For MySQL it would be something like

SELECT concat(IFNULL(col1,') ',') , concat(IFNULL(col2,') ','), concat(IFNULL(col3,') ',') from MyTable;
posted by Lanark at 12:51 PM on August 3, 2007


Oops that mangled the double quotes, lets try adding an extra space:
MySQL
SELECT concat(IFNULL(col1,' ') ',') , concat(IFNULL(col2,' ') ','), concat(IFNULL(col3,' ') ',') from MyTable;
posted by Lanark at 12:55 PM on August 3, 2007


Well, if you're using MySQL, you could just insert them into a table with engine_type "csv" and then copy away the database file when you're finished. :)
posted by cmiller at 2:53 PM on August 3, 2007


kamelhoecker: what my query does (well, if you fix my typos!) is to use subqueries to create temporary tables that map the u_id to the value for each field. I called them subq1 and subq2 out of habit; it would be clearer if we called them "user_phone" and "user_email" . So then all we do is to left join the users table to each of these tables and select each field's value.

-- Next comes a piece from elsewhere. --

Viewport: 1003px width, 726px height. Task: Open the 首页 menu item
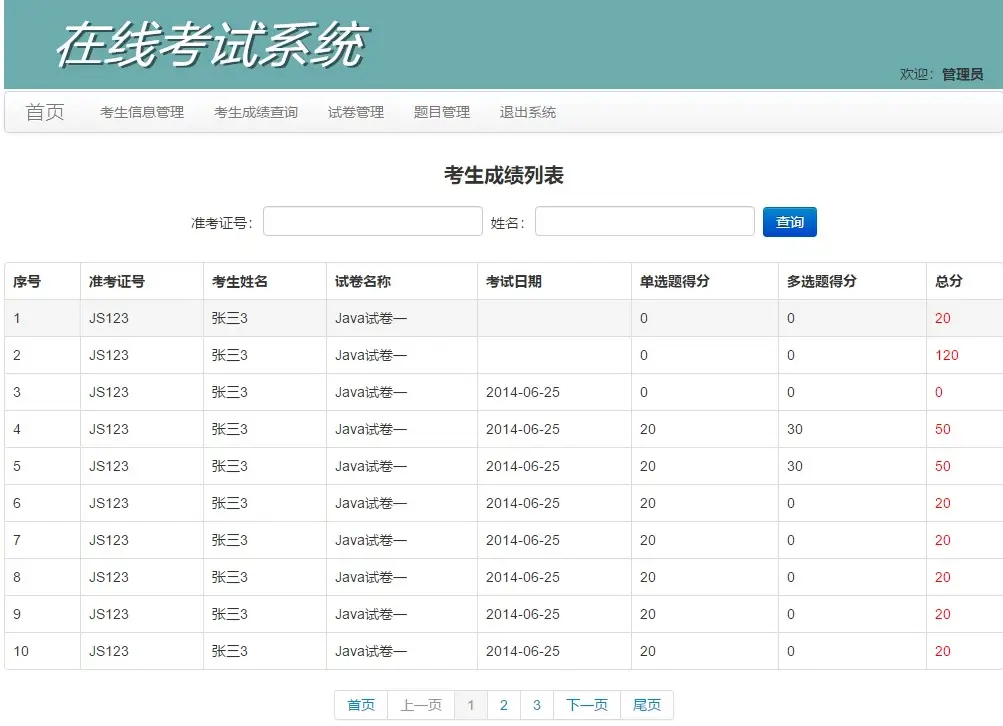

You're going to end up having to build this query lexically, adding one subquery for each record in profile_fields. Running them once and joining to them is a lot faster than putting subqueries in the SELECT clause where they'd be run for every row in the users table.

There might be some really clever way to do this with a single SQL query. I mostly work with PostgreSQL and can't think of any way there; maybe one of the MySQL users here knows a trick.